Paul Millard of the CLA writes . . .
I was at a meeting this week where the state of rural roads and lanes was described as managed retreat.
What is causing concern are reports that some suppliers and contractors are sending out letters to farmers warning them that they will not be able to continue to deliver or collect unless improvements are made to the access roads. The problem, of course, is that it is frequently not the farmer who owns the road, it is the highway authority.
Those of us who travel these minor roads frequently have been shaken, rattled and banged; seen our tyres shredded and smart alloy rims dented beyond repair where the rains and frosts have lifted or damaged tarmac.
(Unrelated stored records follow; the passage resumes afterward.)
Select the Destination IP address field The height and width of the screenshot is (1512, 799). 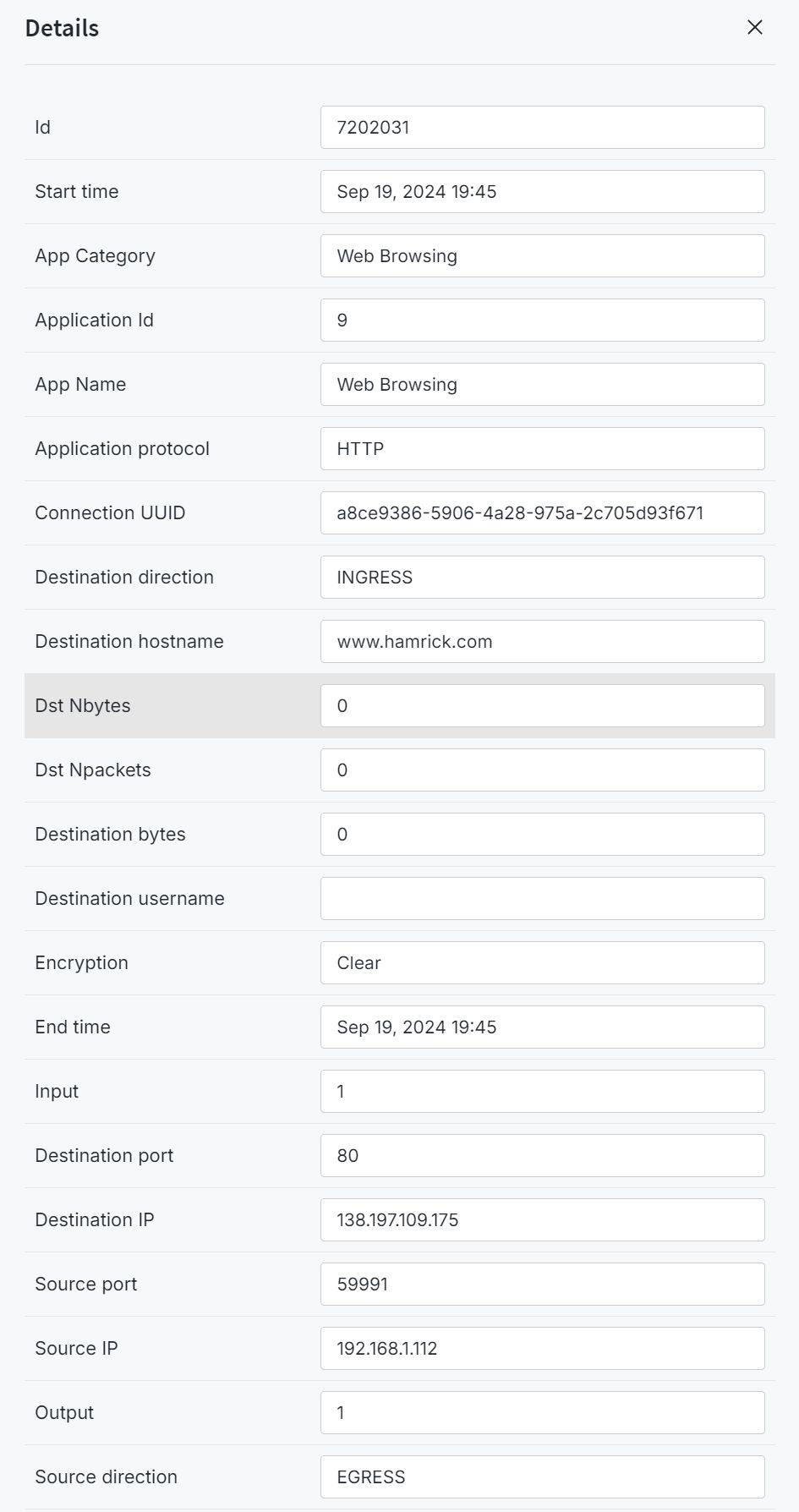[543, 1219]
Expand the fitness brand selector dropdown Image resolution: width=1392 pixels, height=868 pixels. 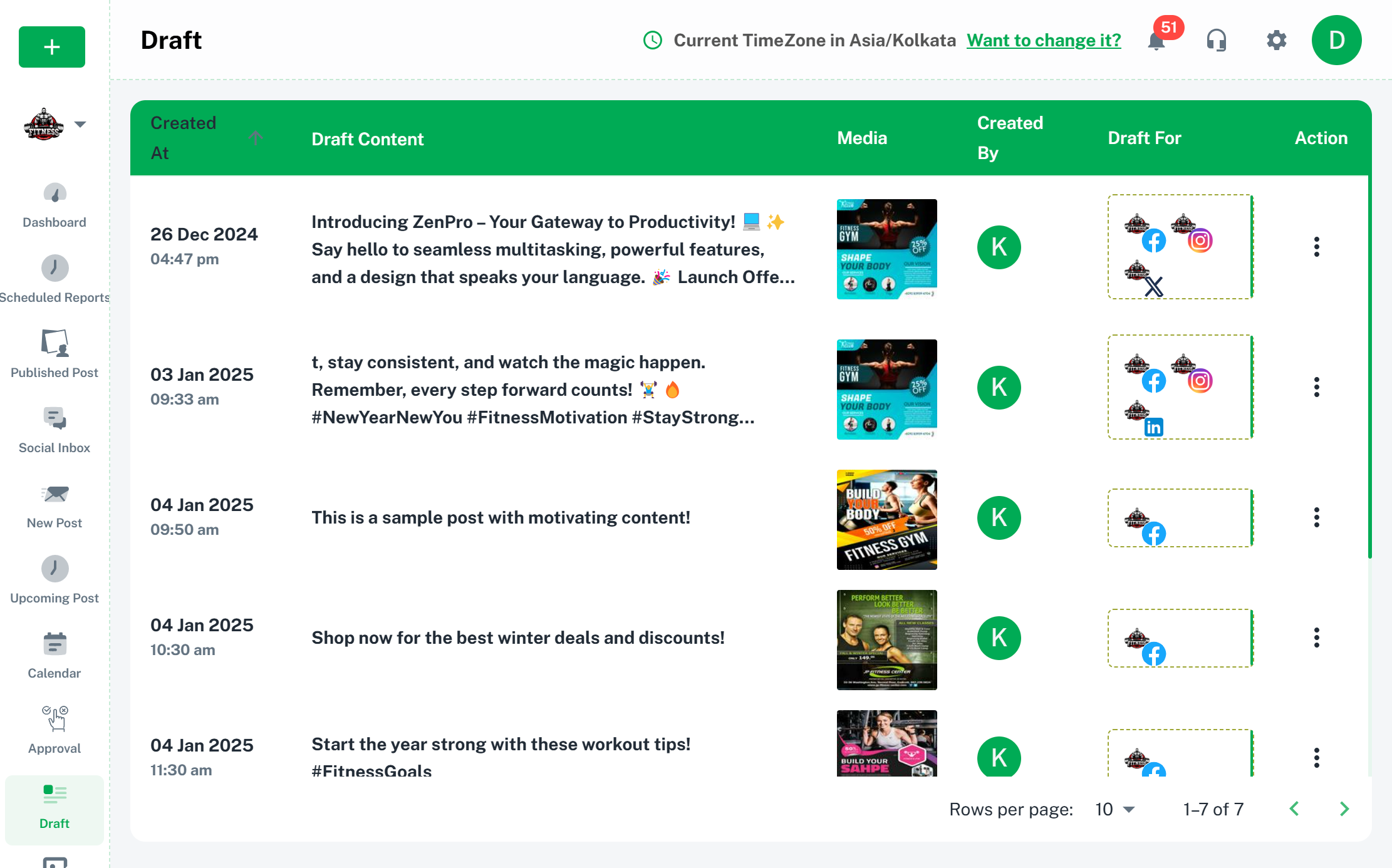tap(80, 124)
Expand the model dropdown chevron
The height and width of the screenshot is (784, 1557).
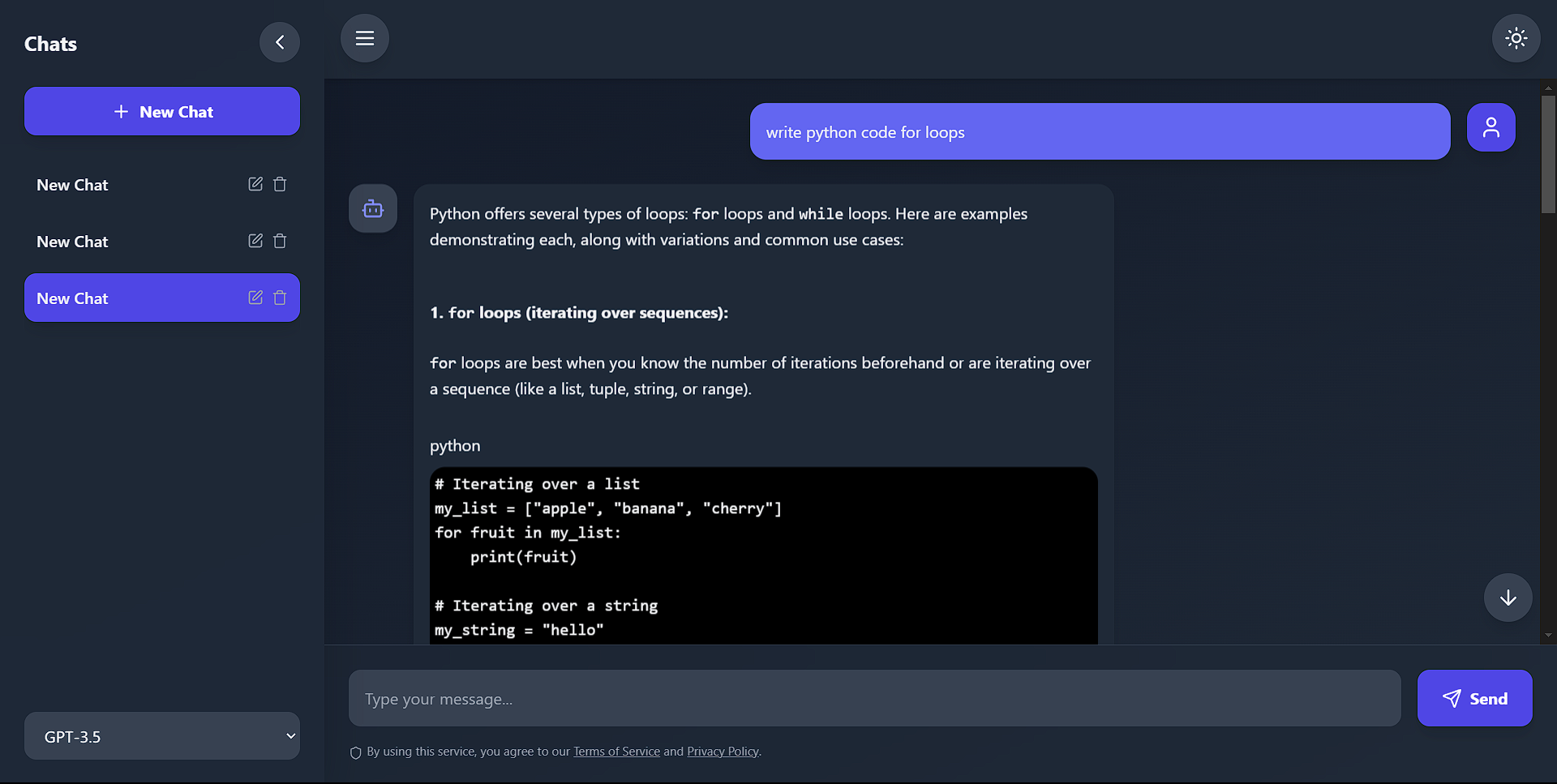click(290, 736)
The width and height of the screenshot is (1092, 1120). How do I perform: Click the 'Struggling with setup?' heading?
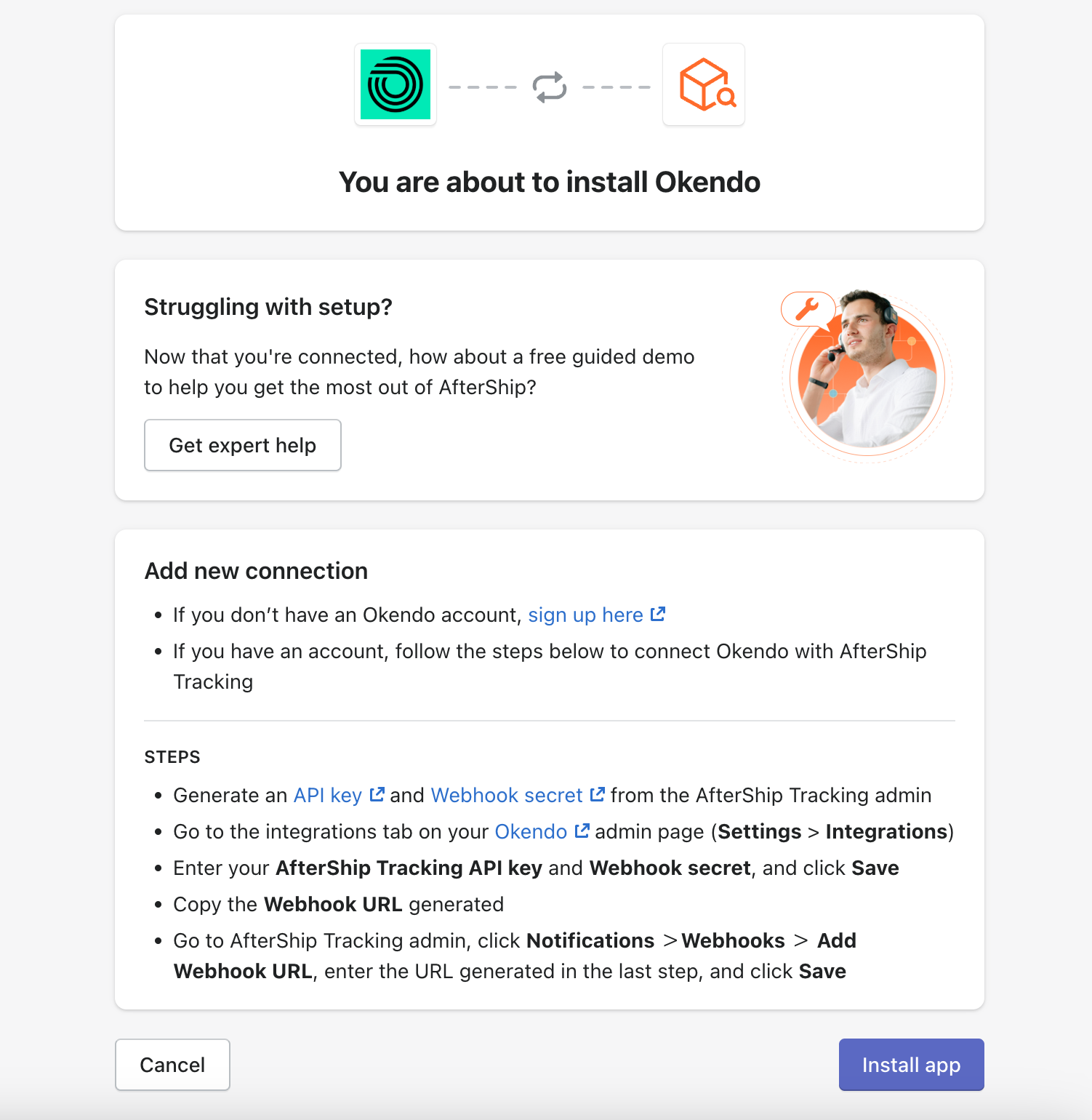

But it’s no use shouting at the highway authority and insisting that more cash is directed towards road repair – because there isn’t any more cash.
Additional money spent on road repairs has to be found from another budget – so while Peter gets a smoother ride home, Paul might find his library has been closed.
There is no escaping the fact that the sorry state of our roads is – or will – affect the ability of businesses based in the countryside to deliver economic success.
The CLA wants to move this debate forward, but we realise that asking for more cash is simply not an option.
The reality is that we need to arrive at a point where those who need and use the road are able to step in and either take on responsibility for repairs or work with the highway authority to ensure that the road is passable. The alternative is to sit back and watch viable businesses disappear because of our deteriorating rural roads – and that would be unforgiveable.